BGMA reacts to Sir John Bell's findings on the UK life sciences sector

Reaction from the British Generic Manufacturers Association (BGMA) to Sir John Bell outlining his findings into how the life sciences sector can work with the UK government to provide an even greater economic and societal contribution

Warwick Smith, Director General of the British Generic Manufacturers Association (BGMA), said: “We welcome Sir John’s report and wholeheartedly support the ambition for how the life sciences sector and government can work together to foster an environment that encourages even more innovation, development and competition in the UK."

"BGMA would like to work with the government as a vital part of the UK life sciences ecosystem to look at how we achieve this vision through a sector deal.”

“Indeed, this proposed investment by government and the NHS is enabled by the headroom created by cost-effective prescribing, and specifically the prescribing of generic and biosimilar medicines by the Health Service."

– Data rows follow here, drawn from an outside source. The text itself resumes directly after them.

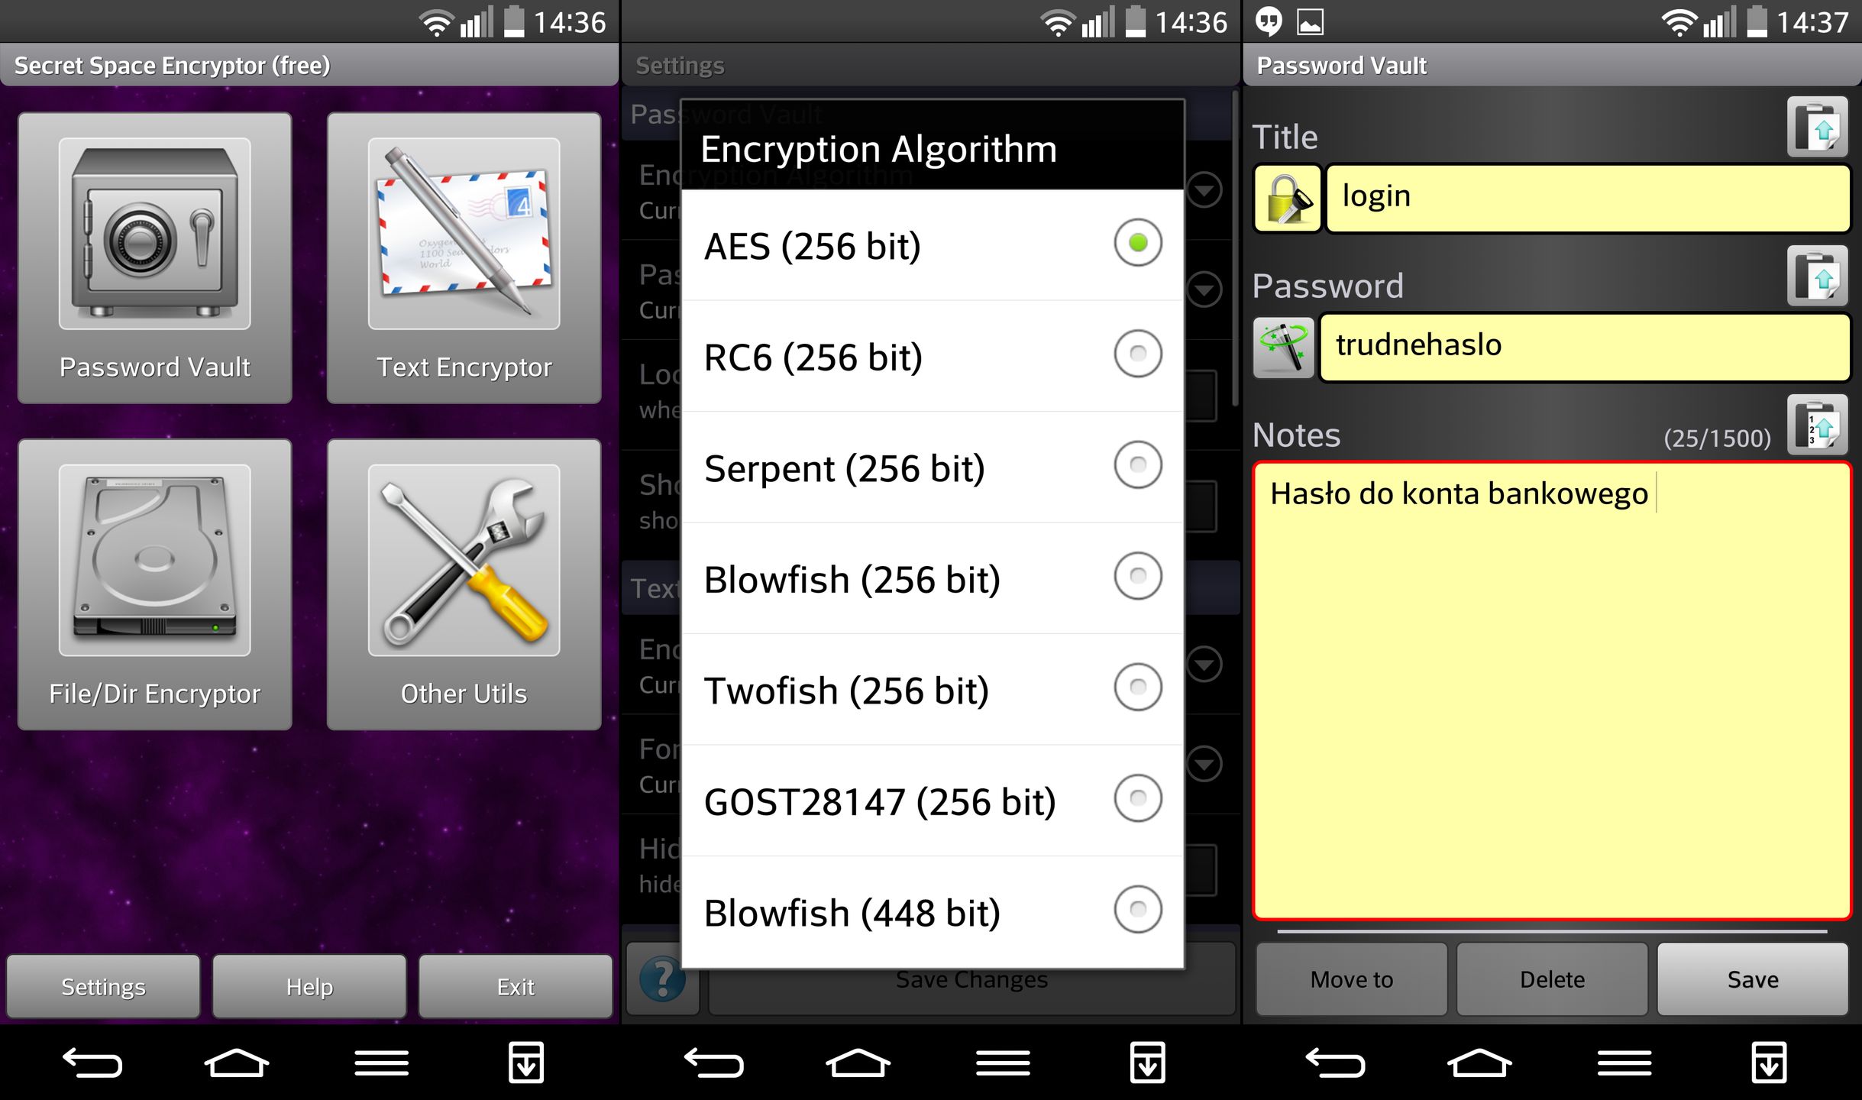The width and height of the screenshot is (1862, 1100).
Task: Copy Title using the clipboard icon
Action: coord(1817,127)
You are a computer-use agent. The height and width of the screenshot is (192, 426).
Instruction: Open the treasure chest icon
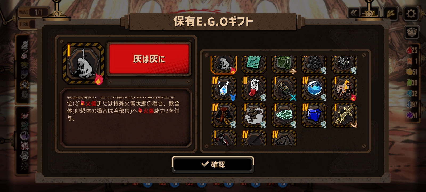412,32
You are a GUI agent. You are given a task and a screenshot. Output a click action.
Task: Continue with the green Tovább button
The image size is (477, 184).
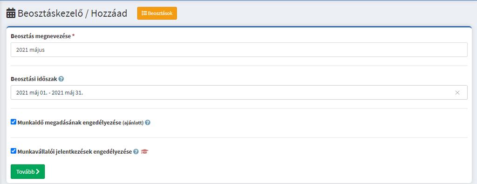point(27,171)
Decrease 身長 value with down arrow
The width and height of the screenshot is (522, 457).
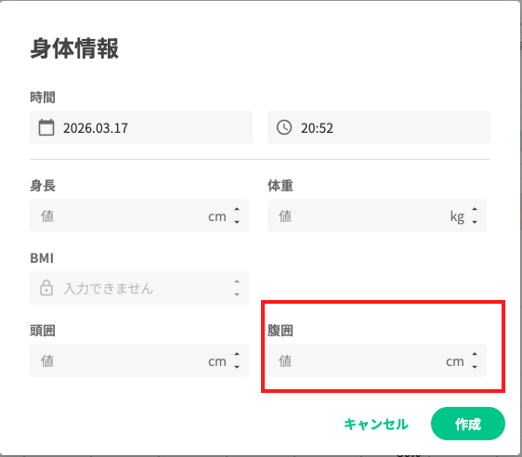(237, 222)
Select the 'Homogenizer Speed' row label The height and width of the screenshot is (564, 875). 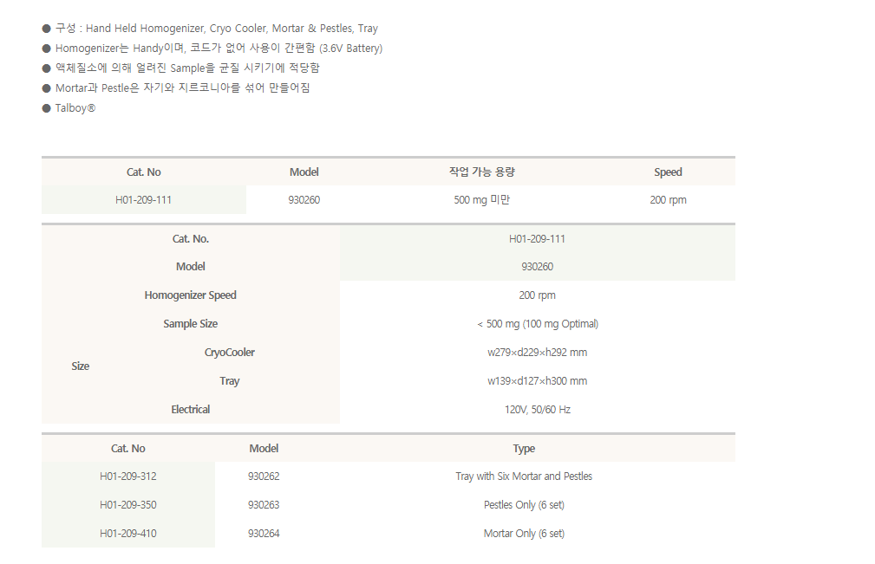coord(190,295)
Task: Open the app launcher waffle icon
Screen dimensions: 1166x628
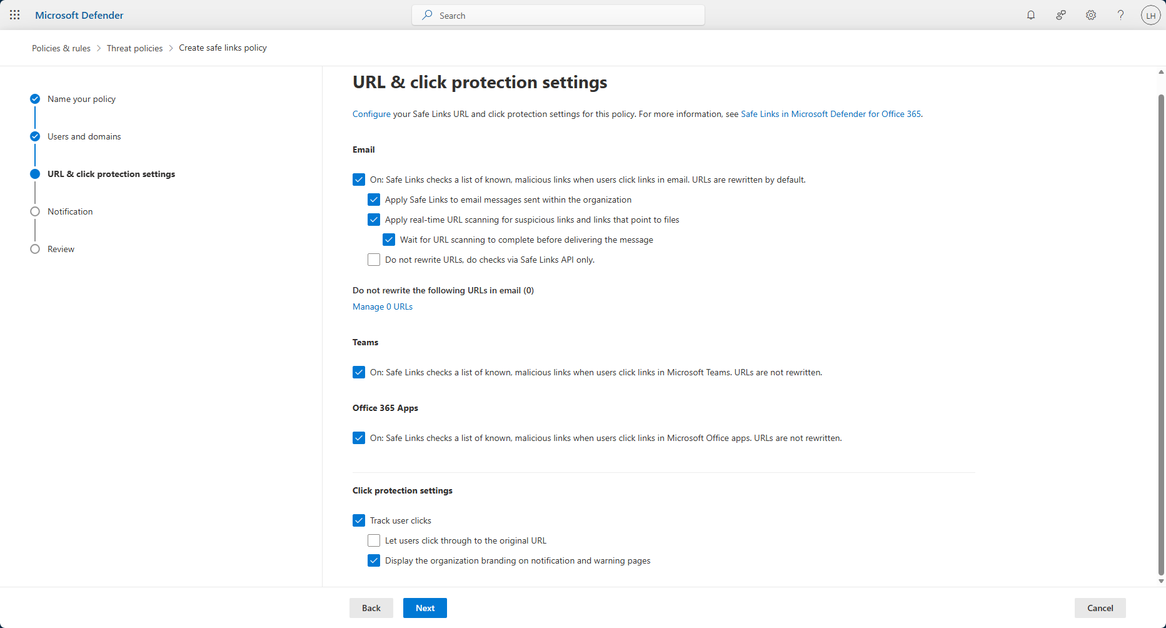Action: point(15,15)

"Generic medicines make up more than three in every four items dispensed in English community pharmacies. NHS data show that the average branded medicine costs £20.63, whereas the average generic medicine costs £4.17 — and the latter includes a large chunk being paid by the Department of Health to fund pharmacies for dispensing the drug.”

“A key plank of any partnership agreement between the life sciences sector and the government is to also seek a continuing close relationship with the EU after Brexit on the way medicines are regulated. This is important for patients across Europe. We were therefore very supportive of Health Secretary Jeremy Hunt’s and Business Secretary Greg Clark’s joint letter that set out the UK’s Government firm desire for such an approach.”

“Although we need to prioritise a close relationship on medicines regulation with the EU, it is also a good opportunity to look at complementary ways we can encourage more production, trials and development work taking place in the UK and benefiting NHS patients.”